Comment ne pas rappeler enfin avec quelle ardeur — dont l'origine était due à la passion de l'archéologue, doublée de la foi du croyant — il poursuivit dans les premiers mois de l'année 1914, en collaboration avec la très regrettée Mlle Guiraud, les fouilles laborieuses qui devaient mettre au jour les restes de la vénérable crypte de l'ancienne église de Notre-Dame des Tables et une partie de sa chapelle souterraine, sur l'emplacement occupé autrefois par la Halle aux Colonnes, et l'on peut dire à juste titre que le dessous, si longtemps ignoré, valait mieux que le dessus.
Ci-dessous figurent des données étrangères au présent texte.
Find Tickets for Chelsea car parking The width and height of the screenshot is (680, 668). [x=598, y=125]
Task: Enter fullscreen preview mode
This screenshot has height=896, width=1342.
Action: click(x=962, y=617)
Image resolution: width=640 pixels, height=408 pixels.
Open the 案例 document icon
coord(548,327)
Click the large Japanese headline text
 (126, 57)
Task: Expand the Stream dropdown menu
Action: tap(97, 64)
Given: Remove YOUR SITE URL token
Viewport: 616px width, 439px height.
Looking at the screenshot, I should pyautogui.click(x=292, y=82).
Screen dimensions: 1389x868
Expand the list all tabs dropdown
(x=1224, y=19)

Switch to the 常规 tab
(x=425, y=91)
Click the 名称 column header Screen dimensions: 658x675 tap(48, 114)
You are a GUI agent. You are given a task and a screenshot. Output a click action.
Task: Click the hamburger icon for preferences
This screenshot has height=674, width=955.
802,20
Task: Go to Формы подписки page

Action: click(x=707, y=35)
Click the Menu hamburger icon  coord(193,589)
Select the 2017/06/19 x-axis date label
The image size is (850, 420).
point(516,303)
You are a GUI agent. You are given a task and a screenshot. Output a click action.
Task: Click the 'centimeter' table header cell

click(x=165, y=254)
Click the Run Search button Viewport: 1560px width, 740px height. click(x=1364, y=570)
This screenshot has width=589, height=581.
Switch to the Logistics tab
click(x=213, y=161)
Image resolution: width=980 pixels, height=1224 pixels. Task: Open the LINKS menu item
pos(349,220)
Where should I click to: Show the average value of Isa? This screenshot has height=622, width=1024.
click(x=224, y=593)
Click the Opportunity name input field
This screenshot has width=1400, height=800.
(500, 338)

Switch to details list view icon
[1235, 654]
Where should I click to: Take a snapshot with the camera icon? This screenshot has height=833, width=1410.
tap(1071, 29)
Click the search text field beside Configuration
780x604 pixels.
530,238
Malgré son rare mérite, M. Gennevaux était d'une extrême modestie et, pressé bien souvent de publier le résultat de ses travaux, il a rarement consenti à le faire, estimant — contrairement à l'avis de tous — que son apport scientifique était encore insuffisant. On peut cependant signaler parmi ses principaux travaux une étude sur Un nouveau gisement de mammifères eogènes aux environs de Montpellier, publiée en collaboration avec M. Roman, de l'Université de Lyon, et des Recherches spéléologiques dans la région de Saint-Loup, en collaboration avec M. Albert Mauche. M. Gennevaux — qui n'avait certes point suivi le conseil de Pascal : « Tout le malheur des hommes vient de ne pas savoir se tenir en repos dans une chambre » — était, malgré ses occupations, très assidu à presque toutes les séances de l'Académie, soit à la Section des Lettres, dont Il faisait partie, soit à nos séances en Assemblée générale. Sa rare érudition et sa parfaite courtoisie y étaient hautement appréciées de tous. Il nous avait fait cette année — et il devait compléter prochainement — une communication d'un grand intérêt sur les fouilles d'Enserune, près de Béziers. Il les avait visitées, comme délégué de la Société archéologique, en même temps que MM. les professeurs Salomon Reinach, Pottier et Cartailhac, et nous avait décrit, avec une compétence toute particulière, le cimetière ibérique découvert là par M. Mouret, en nous donnant de nombreux détails sur les vases grecs et le mobilier funéraire mis récemment à la disposition des savants par cette très importante découverte. Il projetait encore de nombreux travaux, quand la Mort impitoyable est venue le faucher avant qu'il eût terminé sa tâche, ce qui est, comme l'a si bien dit notre philosophe montpelliérain Renouvier, « la plus triste des tristesses de la vie ». Si le confrère regretté, dont notre Compagnie conservera fidèlement le souvenir, a certainement ressenti cette tristesse, il a trouvé du moins la consolation suprême dans la pensée des espérances éternelles ! Puisse aussi cette pensée atténuer la douleur de sa famille que je prie, au nom de l'Académie, d'accepter l'expression sincèrement émue de notre profonde sympathie.